◆ **EXERCICE PROPOSÉ 1**
Dans le texte sur l'enclavement des villages du Moyen Atlas, relevez toutes les localités que la phrase commençant par « Mais il n'y a pas uniquement Anefgou » présente comme enclavées.

◆ **TEXTE RETENU**
Publié dans L'opinion le 04 - 02 - 2012

«On est encore plus mal lotis que les habitants d'Anefgou ! »
C'est le cri de protestation d'un habitant du village Oumza de Ait Hnini dans le Moyen Atlas, province de Midelt ; village enclavé à 80 kms de Khénifra. Il faut faire une dizaine de kilomètres de pistes pour atteindre, à partir du village, une route goudronnée et donc le village désenclavé le plus proche: Tikajouine. Cette distance de piste devient infranchissable pendant la saison froide. Quand il neige, la région est coupée du reste du pays pendant des semaines sinon des mois. Le développement économique et social est maintenu à son rythme le plus lent. Anefgou semble s'être accaparé l'image archétypale de pays enclavé. Mais il n'y a pas uniquement Anefgou, il y a aussi Ait Hnini, Oumza, Tafraout N'Mrabet, Idkel, toutes des localités enclavées.
Dernièrement, au village Oumza, une femme enceinte a eu des douleurs d'accouchement pendant trois jours au point qu'on commençait à craindre pour sa vie. On a décidé pour la sauver de la faire transporter à l'hôpital provincial de Midelt, mais la route était coupée à cause de la neige et de la boue qui rendait la piste impraticable.

◆ **ENREGISTREMENTS DE DONNÉES**
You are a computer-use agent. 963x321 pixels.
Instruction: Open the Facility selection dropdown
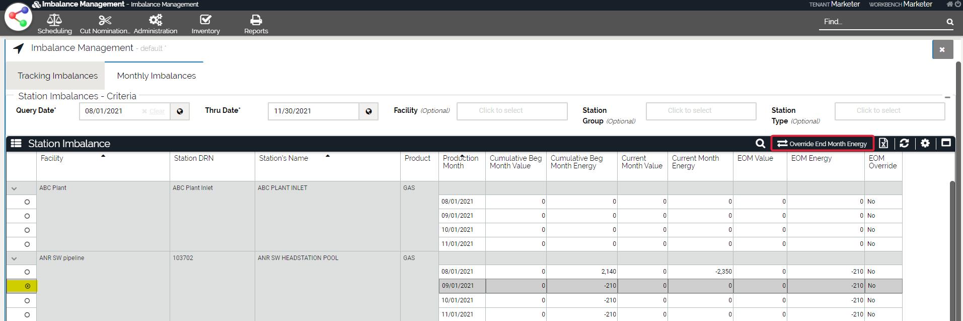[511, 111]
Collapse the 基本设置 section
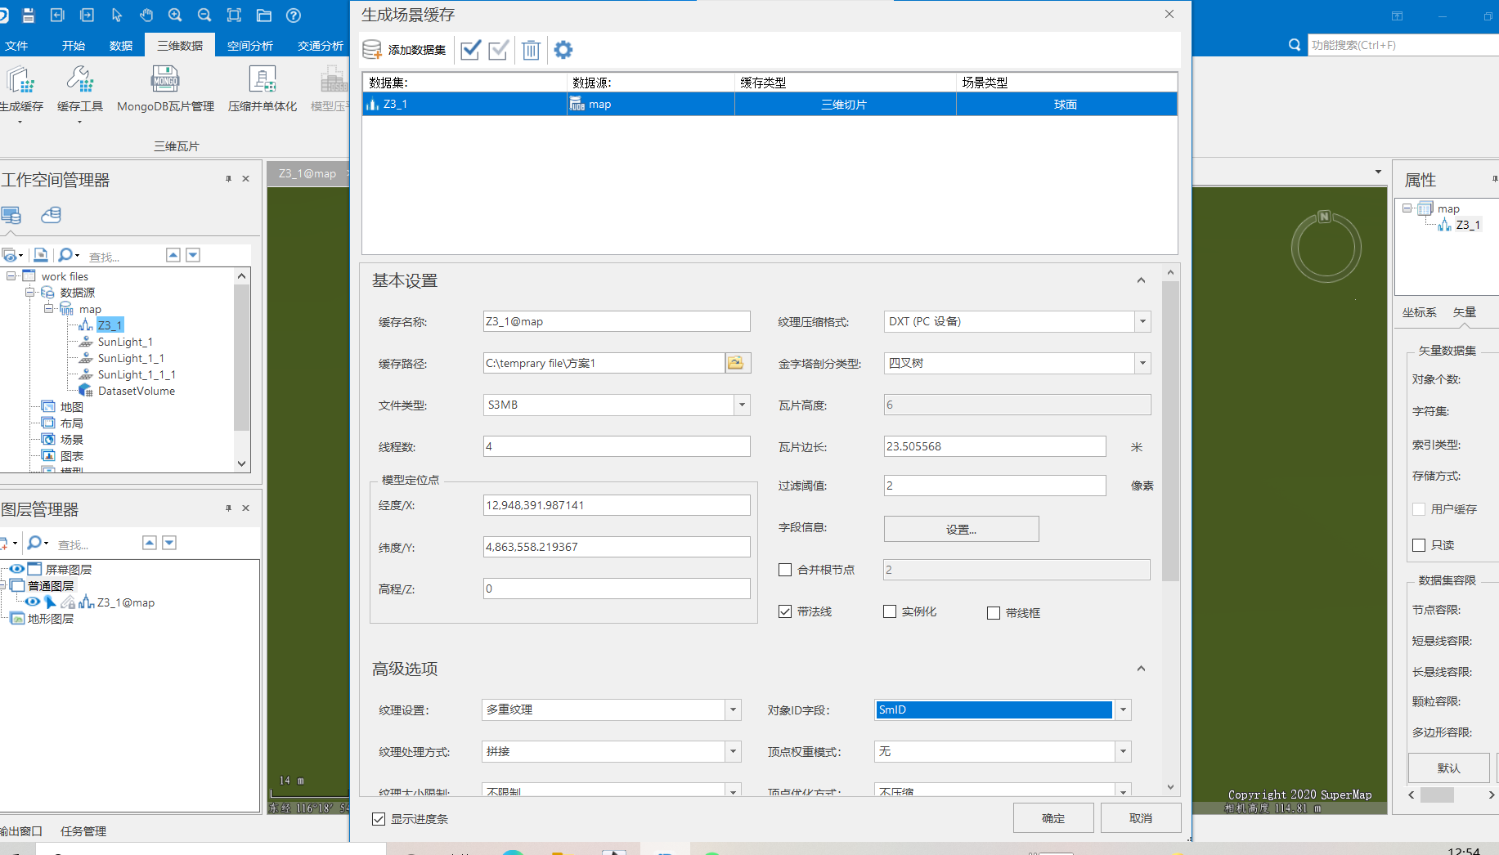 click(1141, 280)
...
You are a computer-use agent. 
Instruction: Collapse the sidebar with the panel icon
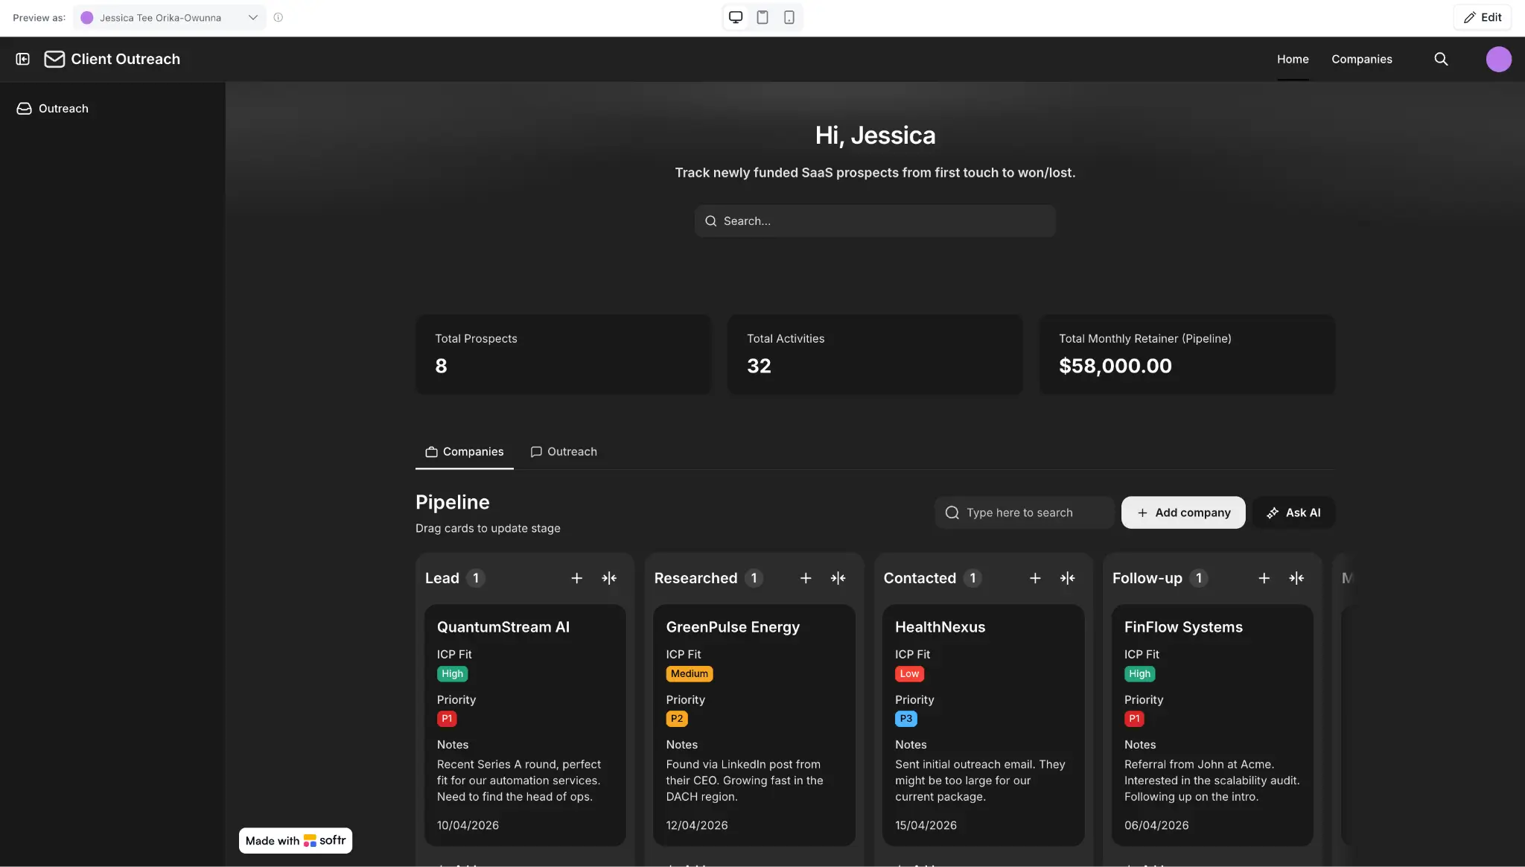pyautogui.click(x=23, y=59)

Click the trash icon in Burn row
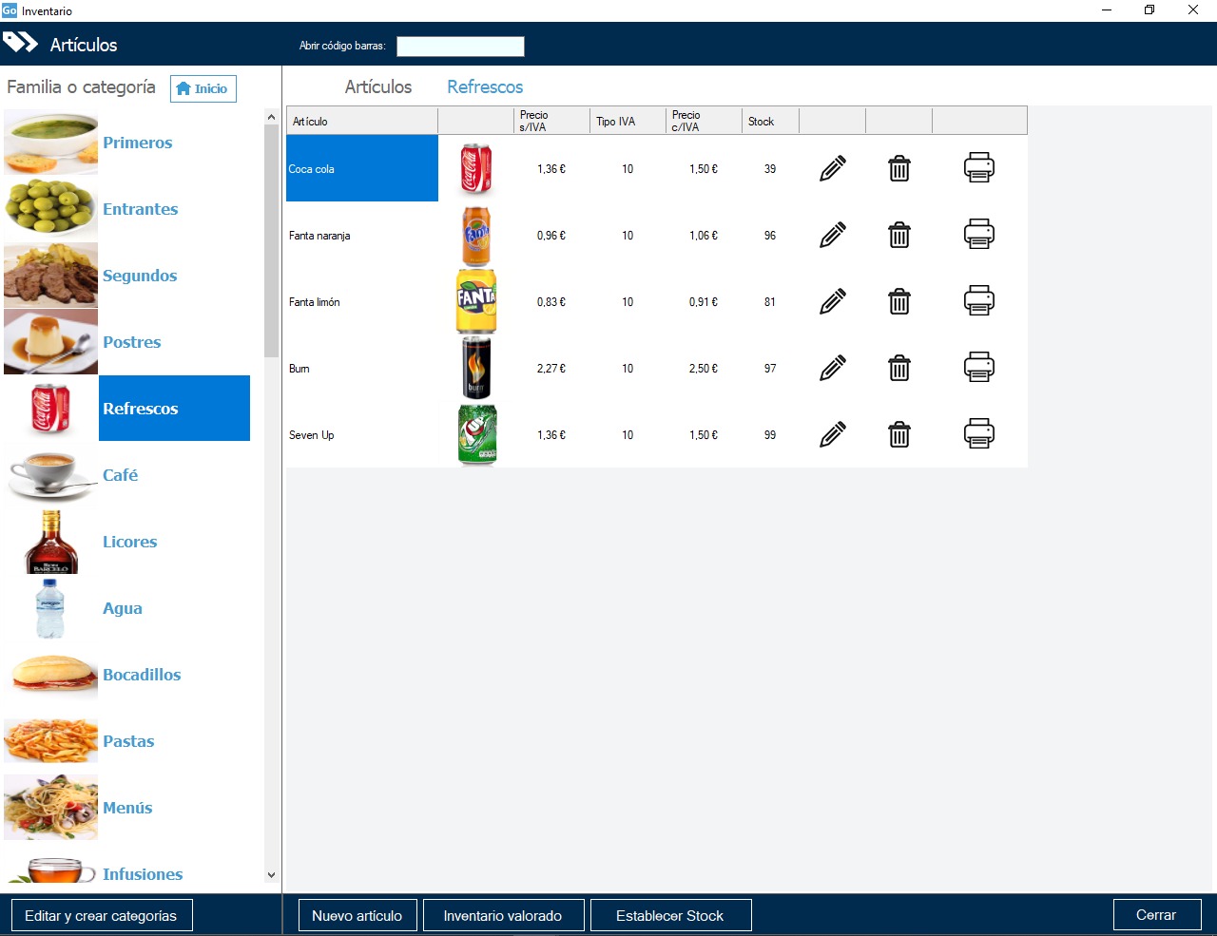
...
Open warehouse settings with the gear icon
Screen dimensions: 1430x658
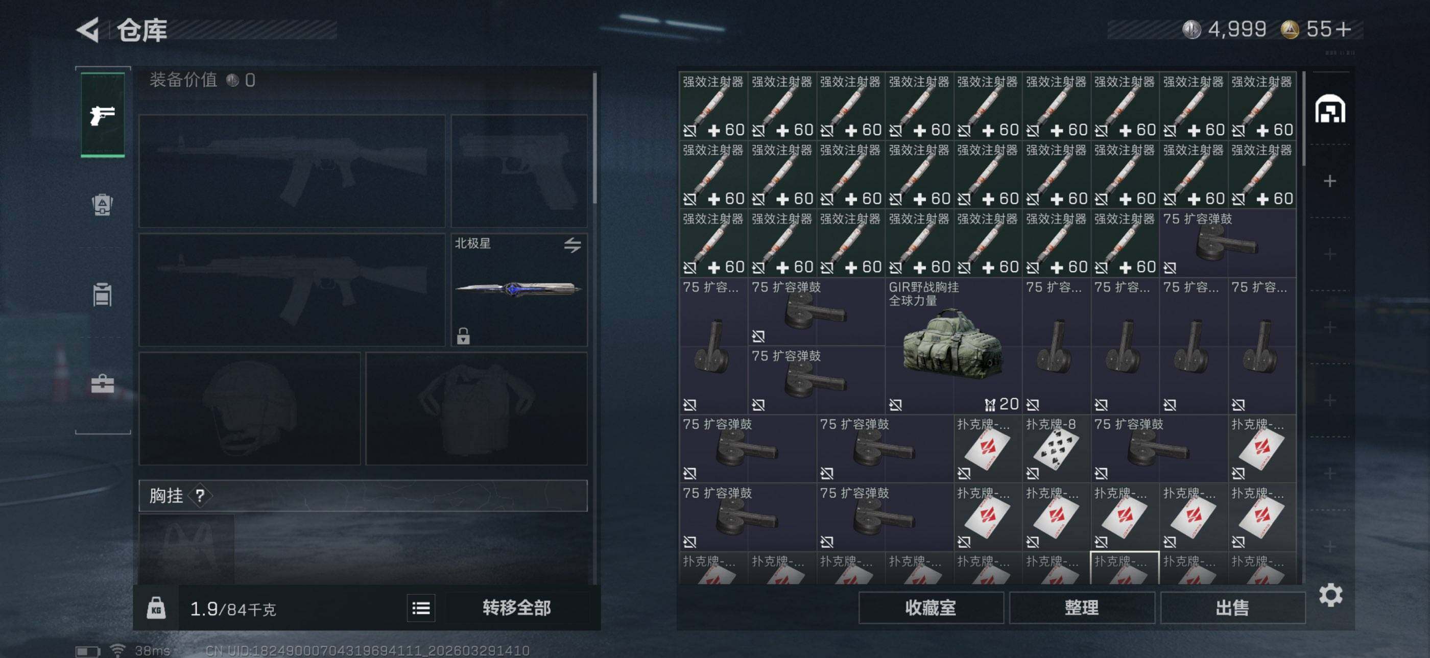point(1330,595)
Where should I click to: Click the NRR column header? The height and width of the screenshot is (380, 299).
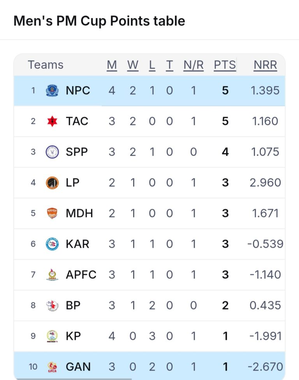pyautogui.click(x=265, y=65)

◆ **EXERCICE PROPOSÉ 2**
Mettez en liste numérotée tout ce qui va, dans les enregistrements, de la ligne contenant « Open warehouse settings with the gear icon » jusqu'à celle contenant « pyautogui.click(x=265, y=65) » incluses, sans les lignes vides. Laissez les images de côté.

◆ **RÉPONSE ATTENDUE 1**
Anefgou, Ait Hnini, Oumza, Tafraout N'Mrabet, Idkel

◆ **RÉPONSE ATTENDUE 2**
1. Open warehouse settings with the gear icon
2. Screen dimensions: 1430x658
3. point(1330,595)
4. Where should I click to: Click the NRR column header? The height and width of the screenshot is (380, 299).
5. pyautogui.click(x=265, y=65)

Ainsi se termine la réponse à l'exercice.